TREASURIES-Prices up as stock slide spurs safety bid
*Bond pricess up; stock slide feeds safe-haven bid
*Banking sector fears feed safety bid
*Markets await Fed Chairman Bernanke's testimony
*Weaker-than-expected June retail sales lifts bonds
NEW YORK, July 15 (Reuters) - U.S. Treasury debt prices rose on Tuesday on safe-haven demand as stocks prices tumbled and as a weak banking sector cut expectations that the Federal Reserve will raise interest rates any time soon.
As major stock market indexes fell in early trade, U.S. short-term interest rate futures cut back on implied prospects for Fed rate hikes over the next several months. Prospects for a rate hike by year-end fell to 82 percent after being almost fully priced on Monday.
Traders said Fed Chairman Ben Bernanke's semiannual monetary policy testimony before the Senate Banking Committee at 10 a.m. (1400 GMT) would get a lot of attention.
The bid for safe-haven U.S. government debt was also fed by General Motors Corp's (GM.N) announcement that it would cut employment, sell assets and borrow at least $2 billion to bolster liquidity in the face of plummeting sales. For details see [ID:nN15282763].
In addition, many financial issues again fell sharply when the stock market opened.
Government-sponsored mortgage giants Fannie Mae FNM.N and Freddie Mac FRE.N were down 19 percent and 26 percent, respectively. Citigroup (C.N) and Bank of America (BAC.N) were each down just over 4 percent, but Lehman Brothers Holdings LEH.N and Washington Mutual (WM.N) regained some recent sharp losses.
Economists said June data on inflation and retail sales released on Tuesday offered fresh signs of stagflation in the U.S. economy. U.S. government bonds US10YT=RR generally benefited from these signs of economic weakness, although inflation is a negative for bonds, particularly those that don't mature for many years.
Total sales at U.S. retailers rose a less-than-expected 0.1 percent in June, as auto sales posted their biggest drop in more than two years, a Commerce Department report showed.
"The beginning of the quarter looked better than the end. People have been diverting a lot of their spending power to buying gasoline," said Pierre Ellis, senior economist at Decision Economics in New York.
The Labor Department said producer prices over the last 12 months were up 9.2 percent, the biggest increase since a 10.4 percent gain in June 1981 when the United States was last mired in a low-growth, high-inflation period known as stagflation.

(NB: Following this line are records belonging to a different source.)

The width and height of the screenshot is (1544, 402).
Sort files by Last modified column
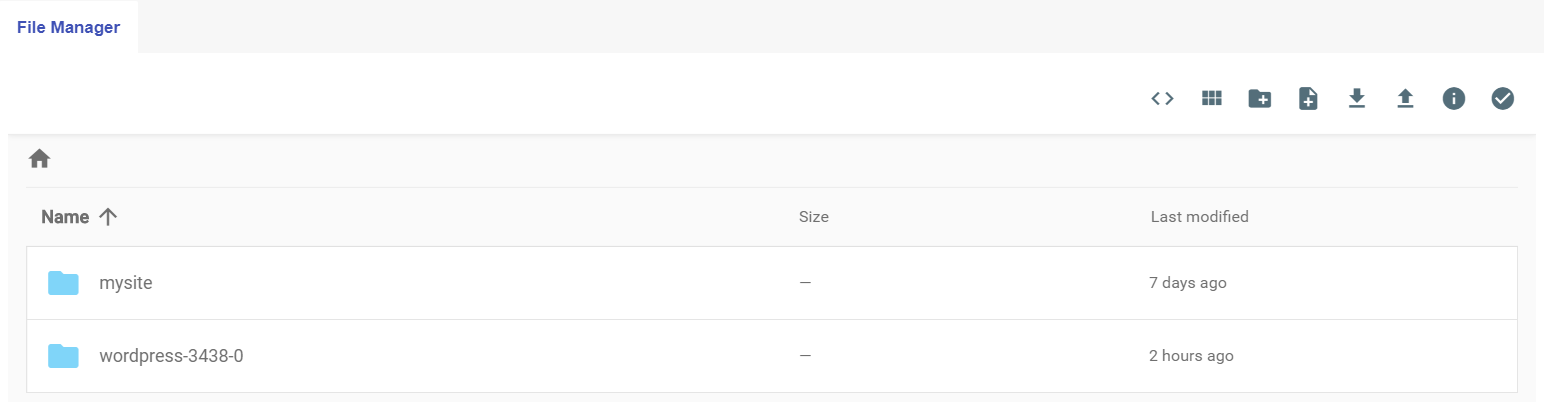pos(1199,217)
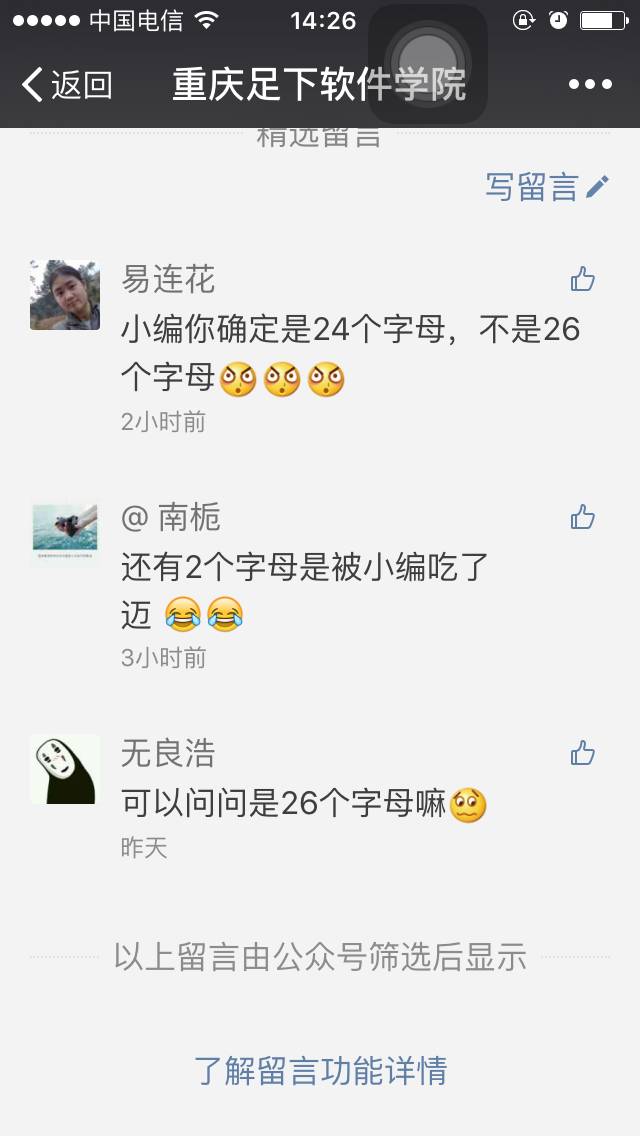Tap the battery indicator in status bar
Viewport: 640px width, 1136px height.
(x=604, y=20)
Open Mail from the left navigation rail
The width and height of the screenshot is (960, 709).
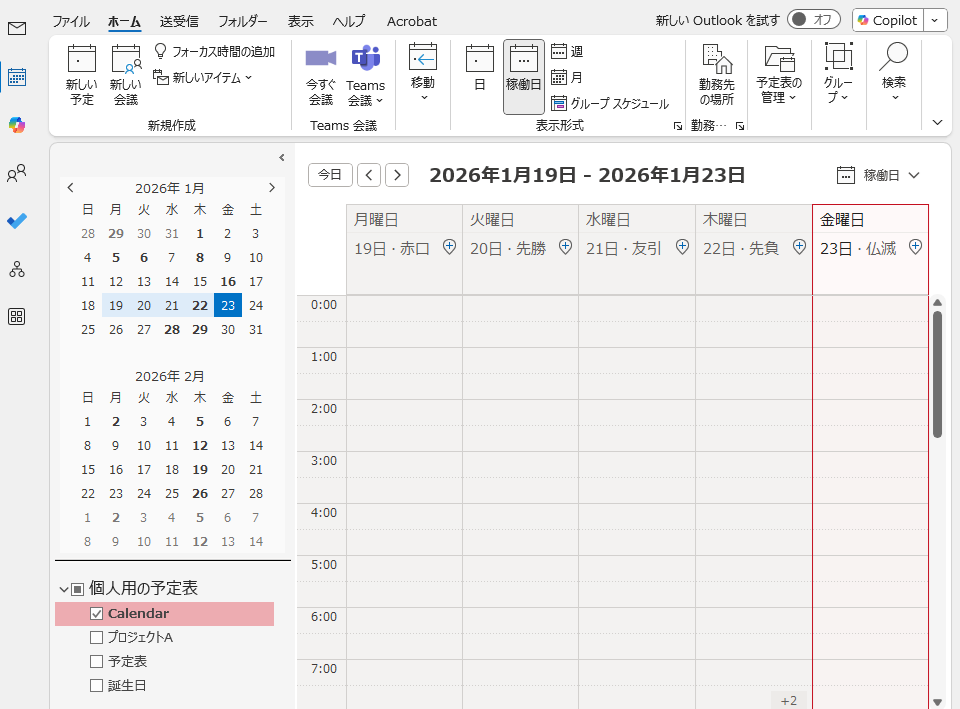(15, 30)
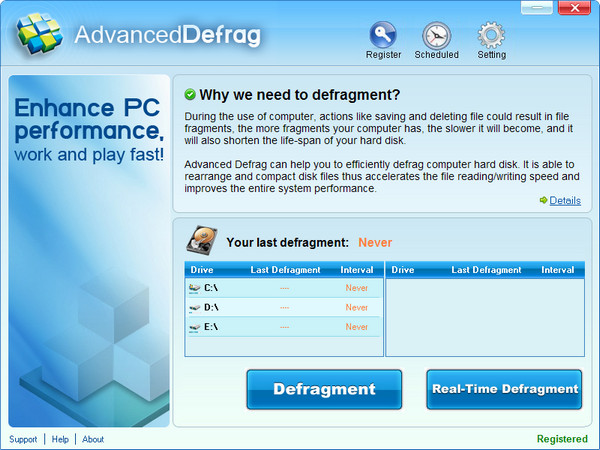Select the E:\ drive row
600x450 pixels.
click(x=283, y=327)
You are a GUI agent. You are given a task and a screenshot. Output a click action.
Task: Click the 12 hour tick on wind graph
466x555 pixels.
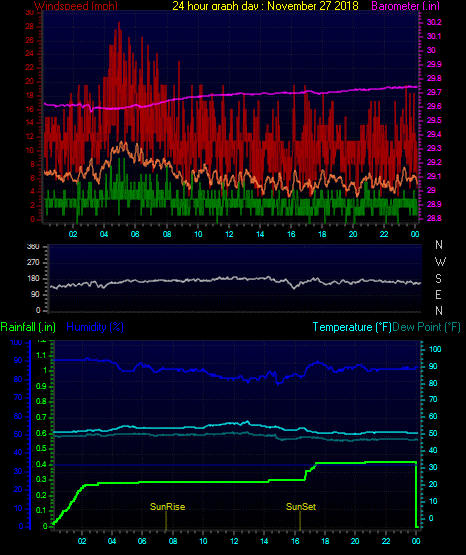(x=229, y=234)
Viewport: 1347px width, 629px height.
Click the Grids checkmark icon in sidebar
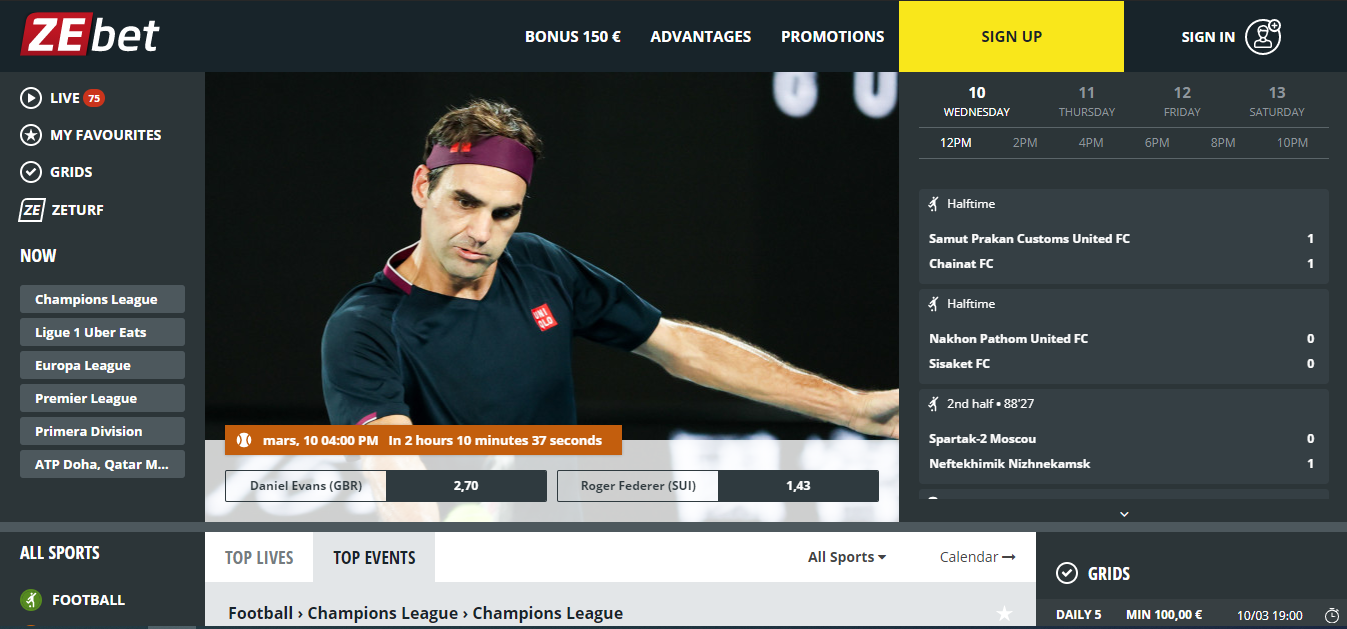pyautogui.click(x=31, y=172)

A regional manufacturing survey showed factory activity in New York contracted for the fifth time in six months and data in the report suggested producers were passing on higher prices to consumers, which could add further fuel to inflation.
Benchmark 10-year Treasury notes US10YT=RR traded 9/32 higher in price while their yields, which move inversely to prices, slipped to 3.83 percent from 3.86 percent on Monday.